14

The Rodney I know is funny. He’s one half of our personal Laurel and Hardy. And at the time, I haven’t heard the story yet. The story about their night at the farm. So how I’m feeling about Rodney’s message, and the fact that he responded hours late with a smiley face, is close to how I’m feeling about Ever when I see him for the first time since they returned from Michigan.

Like it’s still him, but different.

I’m not sure I would’ve known it was Ever if he wasn’t sitting exactly where we said we’d meet up, which is on the stoop to his apartment building in Brooklyn.

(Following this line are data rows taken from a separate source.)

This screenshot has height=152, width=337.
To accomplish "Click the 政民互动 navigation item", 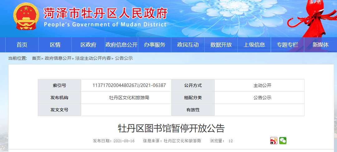I will coord(188,45).
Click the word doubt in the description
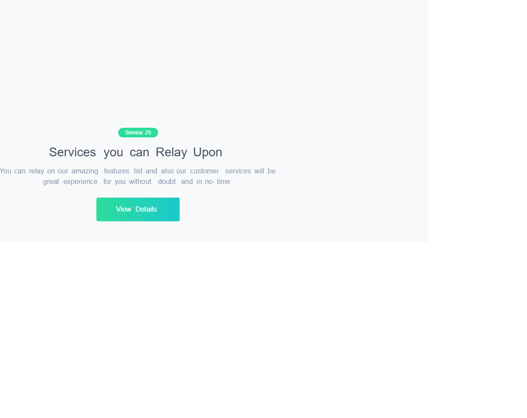Screen dimensions: 527x418 (167, 181)
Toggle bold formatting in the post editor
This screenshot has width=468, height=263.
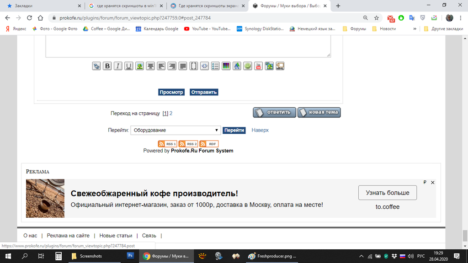coord(107,66)
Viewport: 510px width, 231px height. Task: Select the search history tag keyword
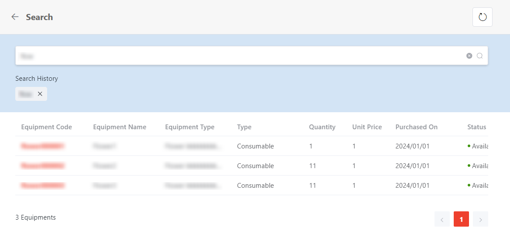click(26, 94)
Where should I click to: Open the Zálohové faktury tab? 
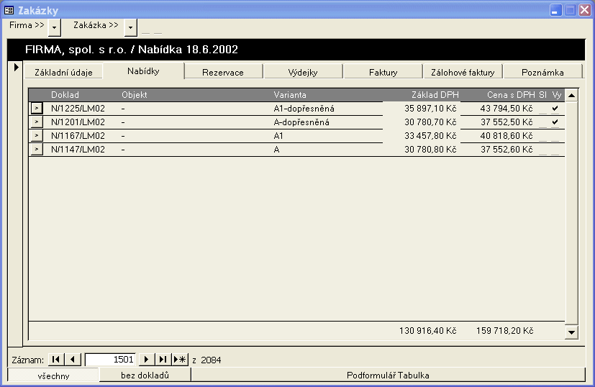point(462,72)
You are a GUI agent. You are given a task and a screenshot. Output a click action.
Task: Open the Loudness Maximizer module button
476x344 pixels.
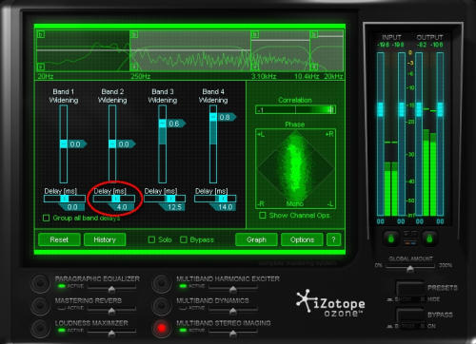coord(40,328)
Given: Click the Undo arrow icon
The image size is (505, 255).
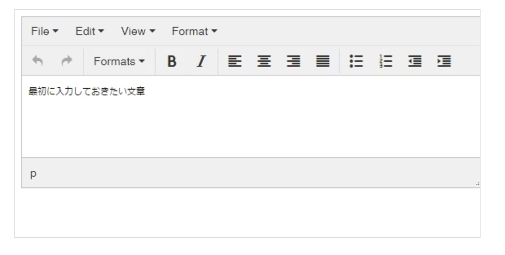Looking at the screenshot, I should click(37, 62).
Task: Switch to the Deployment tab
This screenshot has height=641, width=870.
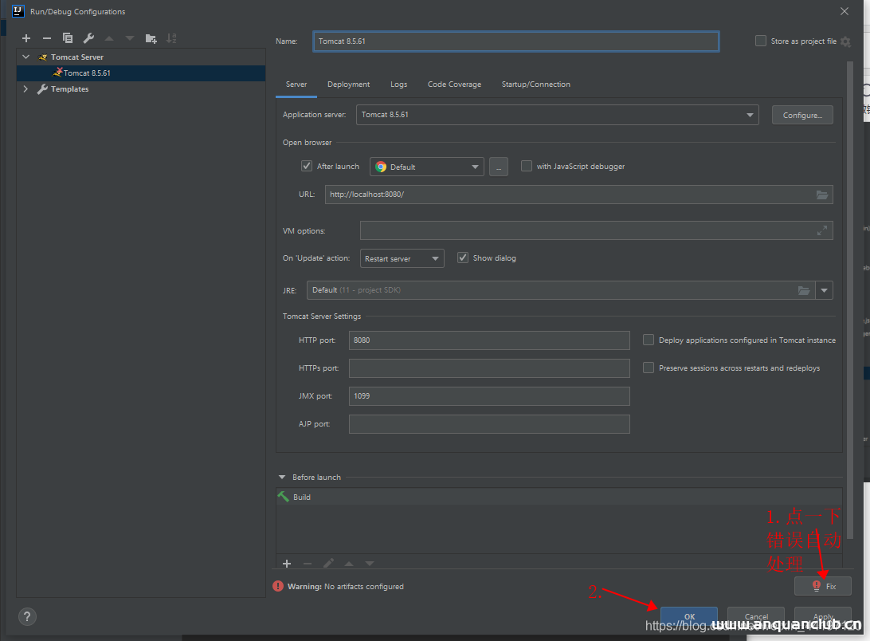Action: tap(348, 85)
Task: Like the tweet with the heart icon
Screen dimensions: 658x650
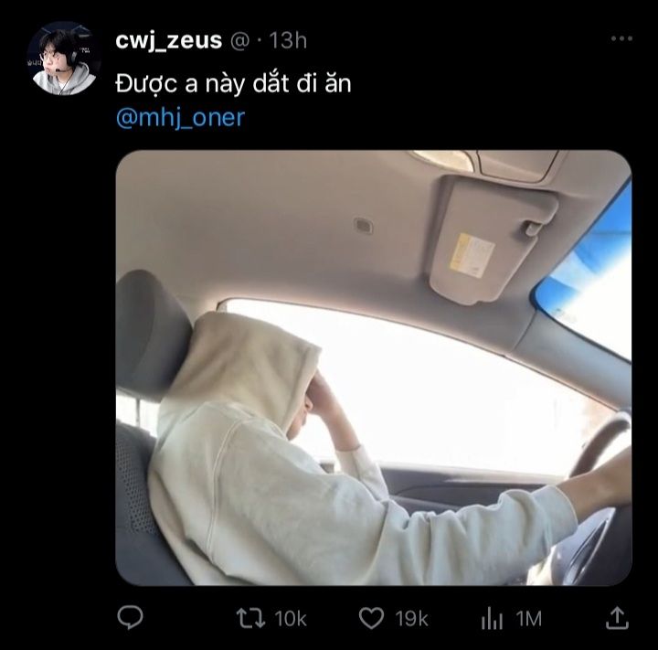Action: 371,618
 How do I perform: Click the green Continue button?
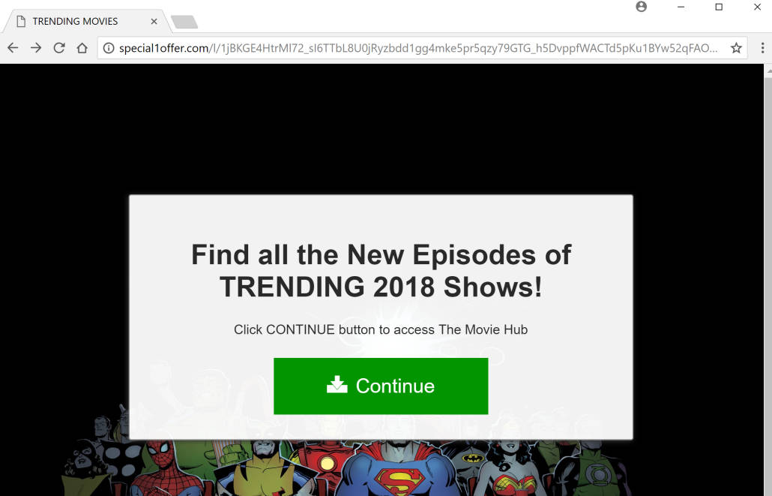pyautogui.click(x=381, y=386)
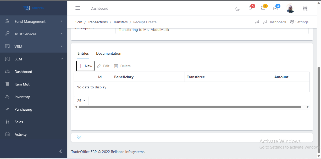Open the Transfers breadcrumb link

[x=120, y=22]
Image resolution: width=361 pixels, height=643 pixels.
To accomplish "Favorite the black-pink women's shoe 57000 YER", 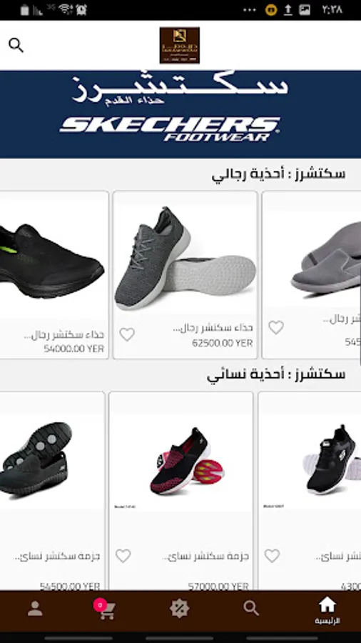I will point(123,556).
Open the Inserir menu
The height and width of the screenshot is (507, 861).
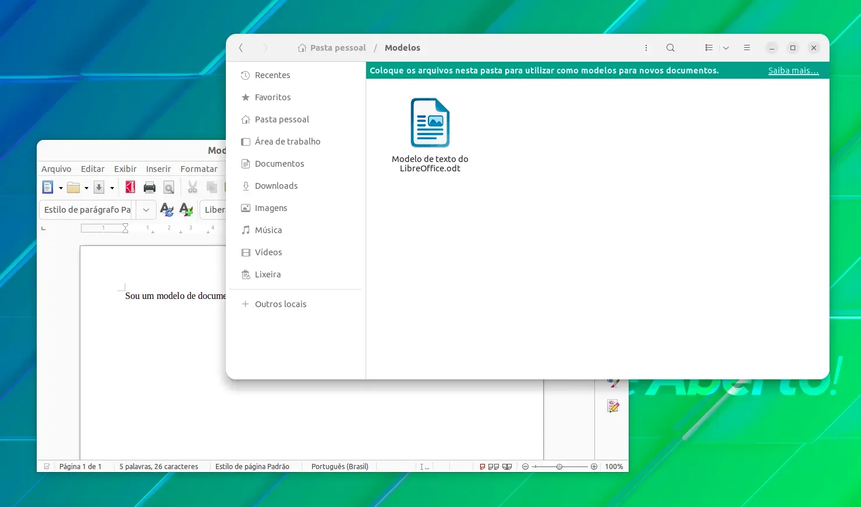pyautogui.click(x=158, y=169)
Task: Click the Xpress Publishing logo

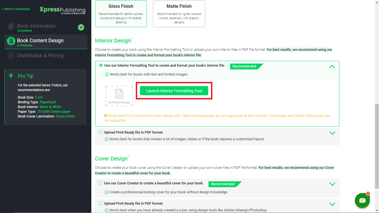Action: [62, 10]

It’s been a few days since Tracy’s audition. I checked on Morris and Rodney’s cat. I got Karen’s mail. I wrote everyone a dozen times, but nobody’s writing back. Just the one weird message from Rodney, like a hand jutting out from a swamp before quickly sinking back in. Did you see a hand or not? I don’t know.

What are they doing out there?

Listen, it’s not the weirdest thing in the world for some bohemian lunatics to decide to spend a week with a friend out of state. I get that. People do it all the time. But it’s the nature of this particular scenario that has me on edge. I keep reminding myself that I wasn’t there the first night and sometimes you have to be strapped into the car as the ride begins to take part, any part, in the ride. I’ve been on the other side of this before. It’s why some people don’t like drinking with people who don’t drink and vice versa. You’re at different parties. Karen and Baum, Morris and Rodney, Connie… they’re at a different party than I am. I was invited, I just couldn’t make it. So I missed this one. Okay. I keep telling myself that. I missed this one, it’s not a big deal.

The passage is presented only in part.